Moves like these, however, may not be enough to fully protect bottom lines across the industry, as evidenced by this latest report.
In addition to drugmaker's slipping negotiating power, biosimilars and high R&D costs stand to curb long-term revenues. The copycat treatments, for instance, could erode up to 54% of sales for the industry's current best-performing biologics, according EvaluatePharma. Meanwhile, R&D expenses are slated to have a compound annual growth rate (CAGR) of 2.4% through 2022, and biotechs and pharmas can expect to spend about $5.1 billion per new molecular entity.
On a more positive note, World Preview 2017 echoed recent research from Ernst & Young that concluded the industry has been performing well in spite of the pratfalls and has promise moving forward.
For instance, EvaluatePharma anticipated a 6.5% CAGR for prescription drug sales between 2017 and 2022. About one-third of that growth should come from orphan medications — sales for which could hit $209 billion by that latter date — and therapeutic areas such as immuno-oncology will continue to generate interest and strong returns.
Noteworthy products anticipated to drive sales include Bristol-Myers' Squibbs Opdivo (nivolumab), Merck's Keytruda (pembrolizumab), Roche's Ocrevus (ocrelizumab) and Sanofi and Regeneron's Dupixent (dupilumab).
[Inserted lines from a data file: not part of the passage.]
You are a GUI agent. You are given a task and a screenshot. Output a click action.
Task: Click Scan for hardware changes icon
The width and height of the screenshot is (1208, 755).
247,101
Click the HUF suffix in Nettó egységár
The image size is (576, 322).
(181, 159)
There are also a host of highly-anticipated pipeline candidates that should pump up incomes, such as Biogen's Alzheimer's drug aducanumab and Johnson & Johnson's cancer medication apalutamide.
As for which drugmaker will come out on top in sales over the next five years, EvaluatePharma says it's too close to call.
"At the moment no one pharma company is forecast to stand head and shoulders above its peers," the company said in the report. "Only the slenderest of margins will exist between the top three companies in 2022, current forecasts suggest. Novartis is predicted to return to the top spot with expected sales of $49.8bn in 2022, compared with $49.7bn for Pfizer and $49.6bn for Roche. It would take only one high profile failure to change these rankings."